Отсюда, с постановки неудобного, всеми обходимого вопроса, берет исток развитая, красивая авторская версия словесной культуры как соотношения областей речи и областей молчания. Тут не очередной формальный изыск; тут зацеплено что-то важное, корневое, отличающее именно отечественную литературу. От самых начал, от летописи, от «Слова о законе и благодати» митрополита Илариона, русское сознание родственно самоощущению Того, Кто молчал перед Пилатом.

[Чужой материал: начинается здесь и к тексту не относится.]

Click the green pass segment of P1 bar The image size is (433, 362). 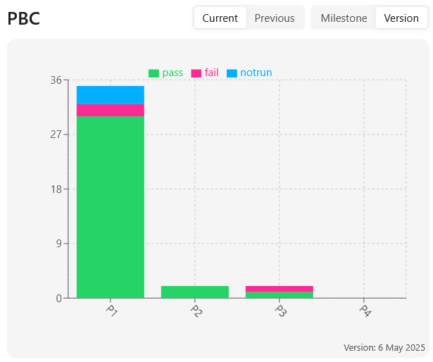click(111, 207)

Римлянин, прокуратор Иудеи, как повествуется в Евангелии от Иоанна, спрашивает у Христа: «Что есть истина?» Христос же не отвечает, молчит. Почему? Да потому, что Он Сам есть воплощенная Истина, и кому дано — понимает это не словесно, а через Божественное молчание. Пилату «не дано». Вместе с тем — и автор книги с неторопливой подробностью это доказывает — русская литература благодатно несет свои смыслы не только через слово, но и через образное наследие молчащего Агнца.
Дальняя и близкая история отечественной словесности полна, казалось бы, случайными намеками. У Пушкина в финале трагедии «народ безмолвствует», а программному стихотворению «Герой» предпослан канонический эпиграф — «Что есть истина?»; Тютчев называл ложью «мысль изреченную»; Мандельштам хотел немотствовать, «уйти из нашей речи»; Окуджава знал, как много доброты таится в молчанье… Все это случайности с острым привкусом закономерности, — закономерности, напоминаемой и объясняемой Марией Виролайнен.
Тут, если угодно, нечто большее, чем вольные упражнения на материале поэзии.
Много десятилетий тому назад один крупный церковный иерарх вспоминал, как к нему, в ту пору еще молодому приходскому священнику, пришла старуха и пожаловалась: вот, всю-то жизнь молюсь, а ни разу не почувствовала присутствия Господа в своей молитве. «Как молишься?» — спросил иерей. «Да вот, — отвечает, — становлюсь перед образами и — наизусть по молитвослову. А еще рассказываю все свои печали, прошу помощи». Тогда священник посоветовал: «А ты стань на молитву и помолчи, не докучай Господу словесно». Через несколько дней старуха пришла и сказала: «Спасибо, батюшка, я ощутила присутствие Господа в своей молитве».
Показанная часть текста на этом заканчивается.